The Internet went to sleep last night and tossed and turned with a fever dream of monkeys, mad scientists, and robots. When it awoke, it found that Jonathan Coulton and Greg Pak had launched a crowdfunding campaign to create a series of comic books based on characters from Coulton’s songs.
That sound you heard is the Internet going “squeeeeeeeeeee!”
If the Kickstarter project funds, the two will produce four comic books released in digital form to backers as they’re finished over the next several months, and then as a print collection at the end to those that pledge at the necessary minimum level.
Who am I kidding? If it’s successful? C’mon. Seriously. If enough funds are raised over the goal, the page count of the comics might increase.
Buying in at a higher level, as with most rewards-based crowdfunding campaigns, gets you extra-special stuff. “The highest level of our Kickstarter is, you get a capuchin monkey shipped to you,” joked Coulton. For slightly more money, you don’t get the monkey. Pak suggested, instead, that for a high premium, “you get to spend 10 minutes in a kissing booth with Jonathan.” The actual awards are nearly as good, with less chance of contagion.
It’s an almost embarrassingly perfect storm of wonderful things. Coulton made his fame as a troubadour of nerdiness starting in 2005 when he quit his programming job and produced a “Thing a Week”: one song every week for a year, which he then turned into four albums. Coulton’s songs tapped into our inner geek, because he was (and is) one of us. We are all Code Monkey, aren’t we? I know I am. He’s now the regular music guest on NPR’s Ask Me Another quiz show, and headlines the JoCo Cruise Crazy boat excursion developed by Paul & Storm that just attracted 700 people who, Coulton said, come to the cruise now just as much to be with a like-minded coterie as to mix with him and his buddies. (I interviewed Coulton recently for my podcast series The New Disruptors, talking about the choices he made that gave him his independence.)
Greg Pak burst into general consciousness with his live-action film, Robot Stories in 2003, which he wrote and directed. The film is about morality and consciousness told in four separate tales. He toured with the movie for two years (winning dozens of awards along the way) while also starting what is now a career as a comic-book writer for major Marvel titles and characters. He also produced his own magnificent tale of the near future, Vision Machine, which seems eerie now with Google Glass nearly on the market. He recently signed on with DC Comics to work on the Batman/Superman series.

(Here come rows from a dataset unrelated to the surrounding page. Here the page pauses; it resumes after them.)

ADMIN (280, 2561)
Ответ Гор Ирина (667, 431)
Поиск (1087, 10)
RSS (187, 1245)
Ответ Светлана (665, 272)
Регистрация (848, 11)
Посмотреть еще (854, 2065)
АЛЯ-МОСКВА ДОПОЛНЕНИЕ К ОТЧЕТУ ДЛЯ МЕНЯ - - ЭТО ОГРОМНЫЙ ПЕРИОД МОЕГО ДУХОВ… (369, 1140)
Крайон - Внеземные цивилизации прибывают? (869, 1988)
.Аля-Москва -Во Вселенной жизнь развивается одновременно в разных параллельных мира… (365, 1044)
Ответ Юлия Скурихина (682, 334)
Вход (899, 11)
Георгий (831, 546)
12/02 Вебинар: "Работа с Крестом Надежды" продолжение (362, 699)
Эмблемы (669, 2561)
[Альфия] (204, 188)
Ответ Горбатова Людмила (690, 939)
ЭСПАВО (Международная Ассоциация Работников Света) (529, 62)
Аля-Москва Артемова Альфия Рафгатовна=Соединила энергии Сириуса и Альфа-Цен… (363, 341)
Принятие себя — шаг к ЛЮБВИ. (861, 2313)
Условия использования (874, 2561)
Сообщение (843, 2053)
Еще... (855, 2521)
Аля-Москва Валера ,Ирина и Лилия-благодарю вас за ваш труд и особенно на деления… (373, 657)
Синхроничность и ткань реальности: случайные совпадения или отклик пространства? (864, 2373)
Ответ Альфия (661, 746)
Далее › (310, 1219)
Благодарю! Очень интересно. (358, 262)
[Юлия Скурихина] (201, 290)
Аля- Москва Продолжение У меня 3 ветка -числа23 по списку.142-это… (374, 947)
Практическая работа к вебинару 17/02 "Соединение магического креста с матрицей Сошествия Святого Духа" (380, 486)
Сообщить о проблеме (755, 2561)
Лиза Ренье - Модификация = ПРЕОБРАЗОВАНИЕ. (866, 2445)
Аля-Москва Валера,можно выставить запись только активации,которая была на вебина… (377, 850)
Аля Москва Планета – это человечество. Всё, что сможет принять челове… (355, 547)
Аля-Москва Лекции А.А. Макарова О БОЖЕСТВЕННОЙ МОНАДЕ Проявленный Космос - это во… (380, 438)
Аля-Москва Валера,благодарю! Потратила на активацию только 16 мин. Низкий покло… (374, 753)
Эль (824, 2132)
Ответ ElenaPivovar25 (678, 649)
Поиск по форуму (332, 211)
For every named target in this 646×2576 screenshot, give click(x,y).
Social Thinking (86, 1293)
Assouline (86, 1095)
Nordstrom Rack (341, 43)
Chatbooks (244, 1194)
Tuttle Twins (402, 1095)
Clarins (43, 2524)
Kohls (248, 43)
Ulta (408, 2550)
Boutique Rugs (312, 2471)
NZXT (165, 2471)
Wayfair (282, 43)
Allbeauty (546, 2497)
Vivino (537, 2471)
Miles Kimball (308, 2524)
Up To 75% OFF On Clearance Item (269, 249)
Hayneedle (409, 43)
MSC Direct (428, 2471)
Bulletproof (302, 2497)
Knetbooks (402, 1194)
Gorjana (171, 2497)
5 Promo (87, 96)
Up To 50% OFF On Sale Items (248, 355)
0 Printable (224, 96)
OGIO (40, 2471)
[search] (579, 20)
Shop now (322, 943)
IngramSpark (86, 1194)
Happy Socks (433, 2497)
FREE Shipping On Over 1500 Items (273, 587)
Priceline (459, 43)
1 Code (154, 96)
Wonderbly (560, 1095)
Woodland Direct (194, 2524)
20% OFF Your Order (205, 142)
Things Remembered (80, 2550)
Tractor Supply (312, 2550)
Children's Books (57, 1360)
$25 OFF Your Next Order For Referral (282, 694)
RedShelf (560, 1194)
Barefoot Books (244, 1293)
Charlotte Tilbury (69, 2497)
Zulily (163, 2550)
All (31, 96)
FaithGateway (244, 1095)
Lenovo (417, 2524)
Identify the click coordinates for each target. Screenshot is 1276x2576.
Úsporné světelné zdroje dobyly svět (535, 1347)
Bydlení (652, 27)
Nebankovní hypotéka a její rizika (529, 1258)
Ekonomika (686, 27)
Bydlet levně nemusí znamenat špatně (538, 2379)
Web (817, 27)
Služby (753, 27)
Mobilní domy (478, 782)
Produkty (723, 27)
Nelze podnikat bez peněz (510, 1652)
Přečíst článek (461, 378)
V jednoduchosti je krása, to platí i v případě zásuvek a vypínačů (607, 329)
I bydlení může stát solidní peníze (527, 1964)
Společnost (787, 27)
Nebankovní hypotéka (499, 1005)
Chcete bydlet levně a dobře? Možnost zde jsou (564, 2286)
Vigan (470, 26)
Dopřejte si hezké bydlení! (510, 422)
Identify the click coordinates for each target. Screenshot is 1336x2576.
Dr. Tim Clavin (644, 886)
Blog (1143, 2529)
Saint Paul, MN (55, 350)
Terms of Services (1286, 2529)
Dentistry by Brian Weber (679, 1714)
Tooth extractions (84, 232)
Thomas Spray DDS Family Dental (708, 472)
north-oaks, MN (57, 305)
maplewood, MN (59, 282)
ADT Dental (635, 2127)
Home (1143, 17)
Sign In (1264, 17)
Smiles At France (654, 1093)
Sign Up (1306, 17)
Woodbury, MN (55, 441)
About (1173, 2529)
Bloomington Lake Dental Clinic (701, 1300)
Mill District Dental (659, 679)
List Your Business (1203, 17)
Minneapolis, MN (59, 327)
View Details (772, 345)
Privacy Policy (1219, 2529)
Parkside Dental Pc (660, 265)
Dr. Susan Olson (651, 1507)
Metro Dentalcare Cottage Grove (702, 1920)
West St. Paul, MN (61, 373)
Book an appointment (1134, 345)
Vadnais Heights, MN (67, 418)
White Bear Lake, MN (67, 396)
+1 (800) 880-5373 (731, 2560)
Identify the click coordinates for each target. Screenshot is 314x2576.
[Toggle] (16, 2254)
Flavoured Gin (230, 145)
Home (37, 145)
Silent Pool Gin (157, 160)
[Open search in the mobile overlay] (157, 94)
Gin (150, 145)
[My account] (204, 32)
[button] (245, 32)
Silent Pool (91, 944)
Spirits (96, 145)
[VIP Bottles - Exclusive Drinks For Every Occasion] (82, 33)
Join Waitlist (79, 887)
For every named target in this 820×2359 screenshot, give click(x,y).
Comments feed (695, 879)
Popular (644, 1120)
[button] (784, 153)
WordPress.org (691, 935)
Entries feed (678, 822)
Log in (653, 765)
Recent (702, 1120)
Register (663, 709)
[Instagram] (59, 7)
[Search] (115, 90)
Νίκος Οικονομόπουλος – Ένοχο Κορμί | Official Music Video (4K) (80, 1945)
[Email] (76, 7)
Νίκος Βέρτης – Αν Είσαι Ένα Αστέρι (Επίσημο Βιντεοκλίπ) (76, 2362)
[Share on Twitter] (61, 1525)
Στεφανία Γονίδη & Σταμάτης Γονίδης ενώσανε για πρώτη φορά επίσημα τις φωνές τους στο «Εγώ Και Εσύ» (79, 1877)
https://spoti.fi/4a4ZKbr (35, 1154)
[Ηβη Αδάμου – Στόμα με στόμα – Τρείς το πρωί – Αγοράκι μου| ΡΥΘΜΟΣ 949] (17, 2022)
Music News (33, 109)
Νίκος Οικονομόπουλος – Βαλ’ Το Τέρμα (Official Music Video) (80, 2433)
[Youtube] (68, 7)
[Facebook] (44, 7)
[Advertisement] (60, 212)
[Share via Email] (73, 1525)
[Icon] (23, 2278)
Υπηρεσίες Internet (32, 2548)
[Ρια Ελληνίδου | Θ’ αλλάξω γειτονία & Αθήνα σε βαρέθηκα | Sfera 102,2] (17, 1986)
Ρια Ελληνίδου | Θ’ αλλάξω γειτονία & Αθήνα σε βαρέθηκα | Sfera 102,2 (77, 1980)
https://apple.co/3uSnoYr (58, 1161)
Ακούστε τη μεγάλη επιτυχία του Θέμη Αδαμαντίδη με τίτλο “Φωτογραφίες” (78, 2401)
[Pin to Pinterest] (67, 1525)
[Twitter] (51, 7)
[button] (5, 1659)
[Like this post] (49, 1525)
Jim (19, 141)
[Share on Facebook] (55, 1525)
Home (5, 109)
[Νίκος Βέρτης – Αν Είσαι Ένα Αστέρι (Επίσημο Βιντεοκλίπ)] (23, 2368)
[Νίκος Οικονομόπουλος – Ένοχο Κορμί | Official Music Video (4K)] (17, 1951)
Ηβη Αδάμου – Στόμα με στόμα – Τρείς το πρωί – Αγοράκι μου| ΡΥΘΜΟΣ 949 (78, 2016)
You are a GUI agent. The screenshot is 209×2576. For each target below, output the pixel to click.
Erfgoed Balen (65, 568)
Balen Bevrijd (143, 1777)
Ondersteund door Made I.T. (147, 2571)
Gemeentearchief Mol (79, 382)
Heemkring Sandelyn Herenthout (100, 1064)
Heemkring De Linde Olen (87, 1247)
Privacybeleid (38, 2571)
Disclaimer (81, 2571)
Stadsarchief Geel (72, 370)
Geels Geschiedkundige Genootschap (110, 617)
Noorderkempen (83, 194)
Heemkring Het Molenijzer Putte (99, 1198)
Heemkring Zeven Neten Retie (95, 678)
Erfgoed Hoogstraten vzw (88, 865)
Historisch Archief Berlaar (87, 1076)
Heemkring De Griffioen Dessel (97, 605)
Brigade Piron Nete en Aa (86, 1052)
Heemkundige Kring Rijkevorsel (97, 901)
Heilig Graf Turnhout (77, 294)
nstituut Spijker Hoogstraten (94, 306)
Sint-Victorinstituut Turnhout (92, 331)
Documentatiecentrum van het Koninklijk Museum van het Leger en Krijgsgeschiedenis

Combine these two gentlemen with comics and crowdfunding as the glue, and I suspect that happy mutants of a delicate nature have already cracked open a homebrewed hard cider and are fanning themselves with an old, well-thumbed issue of Concrete.
I spoke last week to Coulton, who was in Brooklyn, and Pak, then at an undisclosed location that I guess is close to the earth’s core or, to judge by Skype’s oddities, in a stealth ship orbiting the planet under bombardment by tachyon particles.
“I think everybody working in comics is aware of the incredible opportunities that creator-owned work provides. and I’ve had my eye on more creator-owned stuff for a while,” Pak said. He and Coulton have been friends since they attended Yale twenty years ago, and Pak said he’s long been a fan of his buddy’s music. (I overlapped with both at that New Haven institution, but knew neither at the time.)
Last November, Pak randomly tweeted that characters from Coulton’s songs would make an excellent supervillain team. Pak said in our interview that the musician’s characters are “the kind of twisted guys for the most part who, for whatever reason, are filled with longing and resentment.” (“Yeah, for whatever reason,” Coulton said, laughing.) “Every one of these songs has a strong story at the core,” Pak said.
Coulton publicly tweeted that it would be a good idea, and they privately set rapidly to work on planning the series, called Code Monkey Save World. The spoilers-free outline is that the heroes are Code Monkey (an actual monkey) and Skullcrusher, the owner and operator of villanous Skullcrusher Mountain. They are both victims of their ineptitude in pursuing unrequited love. Code Monkey becomes the semi-willing sidekick to the mad scientist, and events unfurl from there.
“No friction prevented this thing from happening,” Coulton said. Coulton owns his work entirely and Pak is an independent contractor to Marvel and DC. That allowed them to figure out arrangements quickly without involving other parties. Pak signed on Takeshi Miyazawa to draw the four-comic series.
Crowdfunding seemed a natural for them, because they know they can reach people who already like their separate work, and hope that a collaboration is appealing to that likely highly overlapped audience. “It’s a classic superhero team-up,” said Coulton. Pak replied, “Or is it a supervillain team-up?” We’ll find out.
We talk more about the details of writing and collaboration between the two in the 16-minute audio interview embedded above.